GIVEN PROBLEM | Copy the entries below word for word, from the first line through the line containing "pyautogui.click(x=744, y=416)", including that line.

[Data records]
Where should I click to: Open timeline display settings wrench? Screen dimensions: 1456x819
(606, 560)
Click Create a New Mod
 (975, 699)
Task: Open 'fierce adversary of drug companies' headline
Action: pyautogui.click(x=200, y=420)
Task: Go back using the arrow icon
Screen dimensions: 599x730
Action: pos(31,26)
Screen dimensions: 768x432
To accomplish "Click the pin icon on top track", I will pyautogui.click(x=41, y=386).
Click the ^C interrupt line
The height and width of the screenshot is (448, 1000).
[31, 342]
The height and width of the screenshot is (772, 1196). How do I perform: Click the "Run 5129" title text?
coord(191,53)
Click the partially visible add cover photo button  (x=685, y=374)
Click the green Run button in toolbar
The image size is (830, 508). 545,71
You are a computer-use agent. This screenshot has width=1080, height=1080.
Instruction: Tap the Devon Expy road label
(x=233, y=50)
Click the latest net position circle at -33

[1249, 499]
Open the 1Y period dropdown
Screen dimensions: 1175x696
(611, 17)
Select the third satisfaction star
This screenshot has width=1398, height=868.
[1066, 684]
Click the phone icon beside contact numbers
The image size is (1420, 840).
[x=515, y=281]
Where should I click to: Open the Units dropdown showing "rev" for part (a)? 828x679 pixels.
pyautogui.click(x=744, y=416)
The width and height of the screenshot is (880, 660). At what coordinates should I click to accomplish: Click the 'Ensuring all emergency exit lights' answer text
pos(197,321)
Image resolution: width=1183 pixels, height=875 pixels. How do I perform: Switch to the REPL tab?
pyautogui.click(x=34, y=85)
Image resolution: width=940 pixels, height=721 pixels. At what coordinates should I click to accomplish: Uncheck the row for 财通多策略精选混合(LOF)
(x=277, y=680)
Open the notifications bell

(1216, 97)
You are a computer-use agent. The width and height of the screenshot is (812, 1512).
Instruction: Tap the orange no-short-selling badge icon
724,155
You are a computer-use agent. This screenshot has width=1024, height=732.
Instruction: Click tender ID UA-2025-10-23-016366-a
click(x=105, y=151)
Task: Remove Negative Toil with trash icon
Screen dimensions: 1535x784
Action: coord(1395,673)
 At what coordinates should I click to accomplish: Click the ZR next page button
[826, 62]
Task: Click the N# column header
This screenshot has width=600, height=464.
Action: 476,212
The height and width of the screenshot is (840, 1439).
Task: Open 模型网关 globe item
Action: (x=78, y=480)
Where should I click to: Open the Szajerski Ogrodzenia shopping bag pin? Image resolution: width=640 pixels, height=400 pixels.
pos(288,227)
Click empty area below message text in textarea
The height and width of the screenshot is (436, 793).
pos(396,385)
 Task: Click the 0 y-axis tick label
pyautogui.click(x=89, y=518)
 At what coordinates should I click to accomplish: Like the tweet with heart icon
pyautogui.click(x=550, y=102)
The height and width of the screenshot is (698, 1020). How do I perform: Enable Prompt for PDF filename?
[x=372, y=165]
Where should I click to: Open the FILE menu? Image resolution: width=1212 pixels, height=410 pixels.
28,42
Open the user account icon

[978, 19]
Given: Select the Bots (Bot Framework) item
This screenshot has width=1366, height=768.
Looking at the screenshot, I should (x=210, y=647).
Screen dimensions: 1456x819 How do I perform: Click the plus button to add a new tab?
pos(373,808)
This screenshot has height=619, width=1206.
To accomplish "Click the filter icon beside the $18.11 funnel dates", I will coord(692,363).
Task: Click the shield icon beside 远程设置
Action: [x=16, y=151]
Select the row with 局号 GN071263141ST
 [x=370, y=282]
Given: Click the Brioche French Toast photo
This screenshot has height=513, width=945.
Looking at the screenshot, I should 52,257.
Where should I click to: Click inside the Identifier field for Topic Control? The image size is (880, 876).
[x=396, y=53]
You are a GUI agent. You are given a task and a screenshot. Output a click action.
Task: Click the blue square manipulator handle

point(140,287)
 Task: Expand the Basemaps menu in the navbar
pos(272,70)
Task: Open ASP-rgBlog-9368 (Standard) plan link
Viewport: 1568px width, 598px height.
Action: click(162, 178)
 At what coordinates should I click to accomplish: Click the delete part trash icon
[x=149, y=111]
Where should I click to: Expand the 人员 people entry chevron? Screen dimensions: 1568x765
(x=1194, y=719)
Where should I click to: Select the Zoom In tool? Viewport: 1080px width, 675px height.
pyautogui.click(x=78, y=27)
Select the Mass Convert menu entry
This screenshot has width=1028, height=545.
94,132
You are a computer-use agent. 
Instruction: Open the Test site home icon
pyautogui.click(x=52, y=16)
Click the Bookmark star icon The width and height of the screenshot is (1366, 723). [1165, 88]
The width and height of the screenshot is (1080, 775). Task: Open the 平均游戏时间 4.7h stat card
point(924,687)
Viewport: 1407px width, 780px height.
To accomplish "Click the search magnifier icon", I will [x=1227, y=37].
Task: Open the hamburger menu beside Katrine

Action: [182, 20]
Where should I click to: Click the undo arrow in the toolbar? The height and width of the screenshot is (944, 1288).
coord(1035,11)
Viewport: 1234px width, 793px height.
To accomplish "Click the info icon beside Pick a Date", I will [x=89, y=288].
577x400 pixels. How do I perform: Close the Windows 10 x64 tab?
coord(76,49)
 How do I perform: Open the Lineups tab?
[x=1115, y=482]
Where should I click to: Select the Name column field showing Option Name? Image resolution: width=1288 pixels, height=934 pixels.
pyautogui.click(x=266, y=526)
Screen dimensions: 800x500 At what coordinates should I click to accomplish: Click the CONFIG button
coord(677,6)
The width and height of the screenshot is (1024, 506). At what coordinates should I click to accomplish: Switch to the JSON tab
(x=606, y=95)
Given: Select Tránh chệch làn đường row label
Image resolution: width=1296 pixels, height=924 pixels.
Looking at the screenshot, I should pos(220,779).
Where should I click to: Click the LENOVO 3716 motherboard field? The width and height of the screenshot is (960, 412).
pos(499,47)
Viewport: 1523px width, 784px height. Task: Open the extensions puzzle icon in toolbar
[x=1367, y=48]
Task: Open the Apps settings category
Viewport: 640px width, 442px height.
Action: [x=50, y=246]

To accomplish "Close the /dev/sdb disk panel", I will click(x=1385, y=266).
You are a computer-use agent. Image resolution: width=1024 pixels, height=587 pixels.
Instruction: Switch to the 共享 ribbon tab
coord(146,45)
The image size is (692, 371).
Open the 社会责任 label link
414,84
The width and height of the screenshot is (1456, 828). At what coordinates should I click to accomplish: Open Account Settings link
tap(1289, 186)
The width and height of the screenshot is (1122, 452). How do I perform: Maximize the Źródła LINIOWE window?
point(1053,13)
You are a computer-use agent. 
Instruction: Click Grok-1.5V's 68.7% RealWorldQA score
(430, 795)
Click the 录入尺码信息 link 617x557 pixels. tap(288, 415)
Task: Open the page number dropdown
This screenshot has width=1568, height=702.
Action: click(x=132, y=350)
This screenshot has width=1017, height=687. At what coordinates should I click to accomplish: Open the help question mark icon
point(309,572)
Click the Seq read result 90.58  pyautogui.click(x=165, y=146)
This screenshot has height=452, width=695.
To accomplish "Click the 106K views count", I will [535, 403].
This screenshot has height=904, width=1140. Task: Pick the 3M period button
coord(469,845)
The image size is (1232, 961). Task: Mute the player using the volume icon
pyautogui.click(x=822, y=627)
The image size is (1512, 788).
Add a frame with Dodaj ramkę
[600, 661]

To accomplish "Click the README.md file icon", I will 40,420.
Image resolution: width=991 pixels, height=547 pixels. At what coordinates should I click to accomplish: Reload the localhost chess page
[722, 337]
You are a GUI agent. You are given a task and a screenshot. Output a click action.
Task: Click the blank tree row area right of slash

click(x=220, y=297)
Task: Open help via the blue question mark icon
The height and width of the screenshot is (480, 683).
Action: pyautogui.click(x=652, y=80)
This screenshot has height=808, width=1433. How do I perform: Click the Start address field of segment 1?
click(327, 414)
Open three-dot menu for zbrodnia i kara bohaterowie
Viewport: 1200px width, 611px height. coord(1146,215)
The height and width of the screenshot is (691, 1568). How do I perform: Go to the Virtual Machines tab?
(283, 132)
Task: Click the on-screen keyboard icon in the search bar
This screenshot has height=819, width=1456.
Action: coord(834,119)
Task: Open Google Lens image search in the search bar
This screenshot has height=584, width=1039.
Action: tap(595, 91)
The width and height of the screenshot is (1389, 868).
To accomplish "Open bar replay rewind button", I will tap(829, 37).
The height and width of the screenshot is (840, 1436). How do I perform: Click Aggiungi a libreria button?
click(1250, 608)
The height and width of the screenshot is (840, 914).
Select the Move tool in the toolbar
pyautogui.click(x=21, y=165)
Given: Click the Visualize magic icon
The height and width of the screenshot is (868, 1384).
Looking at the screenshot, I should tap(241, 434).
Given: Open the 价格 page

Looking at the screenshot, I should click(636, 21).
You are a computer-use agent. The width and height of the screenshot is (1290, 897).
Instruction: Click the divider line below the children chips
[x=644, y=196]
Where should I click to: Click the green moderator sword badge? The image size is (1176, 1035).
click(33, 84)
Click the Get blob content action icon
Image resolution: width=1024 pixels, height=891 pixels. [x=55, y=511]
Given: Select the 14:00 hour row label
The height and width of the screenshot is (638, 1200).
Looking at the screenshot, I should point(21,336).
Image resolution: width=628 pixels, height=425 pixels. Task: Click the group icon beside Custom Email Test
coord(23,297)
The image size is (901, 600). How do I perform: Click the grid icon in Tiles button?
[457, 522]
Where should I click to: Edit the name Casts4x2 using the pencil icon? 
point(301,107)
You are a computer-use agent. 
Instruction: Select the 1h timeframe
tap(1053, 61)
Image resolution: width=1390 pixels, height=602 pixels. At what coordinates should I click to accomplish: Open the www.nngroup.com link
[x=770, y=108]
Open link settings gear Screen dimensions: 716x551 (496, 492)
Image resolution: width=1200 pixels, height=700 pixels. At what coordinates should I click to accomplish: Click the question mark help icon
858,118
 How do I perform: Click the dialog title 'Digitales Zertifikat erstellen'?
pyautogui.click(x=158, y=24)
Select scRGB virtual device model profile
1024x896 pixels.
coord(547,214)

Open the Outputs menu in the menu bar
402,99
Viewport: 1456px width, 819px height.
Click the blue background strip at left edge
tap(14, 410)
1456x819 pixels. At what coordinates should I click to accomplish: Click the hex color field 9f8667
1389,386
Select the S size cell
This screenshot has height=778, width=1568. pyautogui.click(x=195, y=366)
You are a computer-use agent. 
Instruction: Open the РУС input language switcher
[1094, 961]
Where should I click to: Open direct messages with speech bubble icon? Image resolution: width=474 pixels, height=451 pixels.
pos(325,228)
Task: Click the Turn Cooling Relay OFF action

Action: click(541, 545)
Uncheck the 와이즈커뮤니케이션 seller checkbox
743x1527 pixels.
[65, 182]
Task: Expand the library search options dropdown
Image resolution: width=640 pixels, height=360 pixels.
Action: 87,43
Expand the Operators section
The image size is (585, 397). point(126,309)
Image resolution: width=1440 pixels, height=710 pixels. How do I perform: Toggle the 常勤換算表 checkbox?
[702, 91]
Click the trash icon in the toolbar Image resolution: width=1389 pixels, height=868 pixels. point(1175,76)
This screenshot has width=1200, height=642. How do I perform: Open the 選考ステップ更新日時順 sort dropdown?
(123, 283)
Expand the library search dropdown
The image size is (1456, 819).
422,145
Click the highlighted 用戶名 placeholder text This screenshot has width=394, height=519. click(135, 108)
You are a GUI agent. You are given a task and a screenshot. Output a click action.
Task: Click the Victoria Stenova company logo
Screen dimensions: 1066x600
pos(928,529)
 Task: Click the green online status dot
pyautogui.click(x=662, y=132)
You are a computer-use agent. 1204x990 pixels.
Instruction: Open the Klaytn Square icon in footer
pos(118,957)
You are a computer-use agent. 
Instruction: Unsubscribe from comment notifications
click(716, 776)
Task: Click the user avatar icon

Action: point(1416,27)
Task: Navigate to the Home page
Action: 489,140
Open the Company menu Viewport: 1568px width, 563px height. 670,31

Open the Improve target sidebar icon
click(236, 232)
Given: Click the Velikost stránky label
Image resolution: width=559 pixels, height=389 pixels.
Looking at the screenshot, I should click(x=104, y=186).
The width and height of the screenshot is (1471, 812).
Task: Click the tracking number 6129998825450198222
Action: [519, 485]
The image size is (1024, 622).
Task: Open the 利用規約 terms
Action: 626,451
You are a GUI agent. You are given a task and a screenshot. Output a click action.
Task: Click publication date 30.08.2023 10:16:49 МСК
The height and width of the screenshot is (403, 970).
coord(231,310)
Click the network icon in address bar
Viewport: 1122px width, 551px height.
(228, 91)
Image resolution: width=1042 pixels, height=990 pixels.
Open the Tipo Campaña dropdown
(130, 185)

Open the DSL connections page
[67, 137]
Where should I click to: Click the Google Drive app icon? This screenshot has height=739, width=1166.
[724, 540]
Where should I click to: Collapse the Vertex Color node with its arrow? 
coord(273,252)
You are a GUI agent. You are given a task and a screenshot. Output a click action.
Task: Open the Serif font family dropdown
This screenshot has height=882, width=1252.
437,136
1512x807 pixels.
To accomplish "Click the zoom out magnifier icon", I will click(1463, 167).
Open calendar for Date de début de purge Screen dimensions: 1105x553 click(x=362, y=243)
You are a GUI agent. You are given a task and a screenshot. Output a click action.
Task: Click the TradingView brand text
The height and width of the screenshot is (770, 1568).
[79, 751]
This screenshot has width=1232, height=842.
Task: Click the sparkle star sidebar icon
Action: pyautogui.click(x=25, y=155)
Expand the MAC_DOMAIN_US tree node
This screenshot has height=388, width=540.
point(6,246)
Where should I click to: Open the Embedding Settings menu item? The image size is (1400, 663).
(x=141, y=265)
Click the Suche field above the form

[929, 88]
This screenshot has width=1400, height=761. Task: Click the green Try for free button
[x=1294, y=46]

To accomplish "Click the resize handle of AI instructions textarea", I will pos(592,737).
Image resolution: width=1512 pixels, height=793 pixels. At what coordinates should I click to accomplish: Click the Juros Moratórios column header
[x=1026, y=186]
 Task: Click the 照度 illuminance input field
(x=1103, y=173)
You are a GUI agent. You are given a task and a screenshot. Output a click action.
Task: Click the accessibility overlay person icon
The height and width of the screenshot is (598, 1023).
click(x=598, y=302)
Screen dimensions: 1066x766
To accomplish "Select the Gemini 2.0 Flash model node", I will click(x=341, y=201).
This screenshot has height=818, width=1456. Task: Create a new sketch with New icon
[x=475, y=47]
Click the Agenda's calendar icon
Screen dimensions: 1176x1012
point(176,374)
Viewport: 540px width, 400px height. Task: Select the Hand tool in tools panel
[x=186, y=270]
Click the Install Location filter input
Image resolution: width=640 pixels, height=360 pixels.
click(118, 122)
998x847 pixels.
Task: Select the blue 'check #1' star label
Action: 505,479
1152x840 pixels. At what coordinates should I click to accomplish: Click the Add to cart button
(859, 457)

FULL SOLUTION |
Where should I click to: Open timeline display settings wrench? Screen dimensions: 1456x819
(606, 560)
Click Create a New Mod
 (975, 699)
Task: Open 'fierce adversary of drug companies' headline
Action: pyautogui.click(x=200, y=420)
Task: Go back using the arrow icon
Screen dimensions: 599x730
Action: pos(31,26)
Screen dimensions: 768x432
To accomplish "Click the pin icon on top track", I will pyautogui.click(x=41, y=386).
Click the ^C interrupt line
The height and width of the screenshot is (448, 1000).
[31, 342]
The height and width of the screenshot is (772, 1196). How do I perform: Click the "Run 5129" title text?
coord(191,53)
Click the partially visible add cover photo button  (x=685, y=374)
Click the green Run button in toolbar
The image size is (830, 508). 545,71
You are a computer-use agent. This screenshot has width=1080, height=1080.
Instruction: Tap the Devon Expy road label
(x=233, y=50)
Click the latest net position circle at -33

[1249, 499]
Open the 1Y period dropdown
Screen dimensions: 1175x696
(611, 17)
Select the third satisfaction star
This screenshot has width=1398, height=868.
[1066, 684]
Click the phone icon beside contact numbers
The image size is (1420, 840).
[x=515, y=281]
Where should I click to: Open the Units dropdown showing "rev" for part (a)? 828x679 pixels.
pyautogui.click(x=744, y=416)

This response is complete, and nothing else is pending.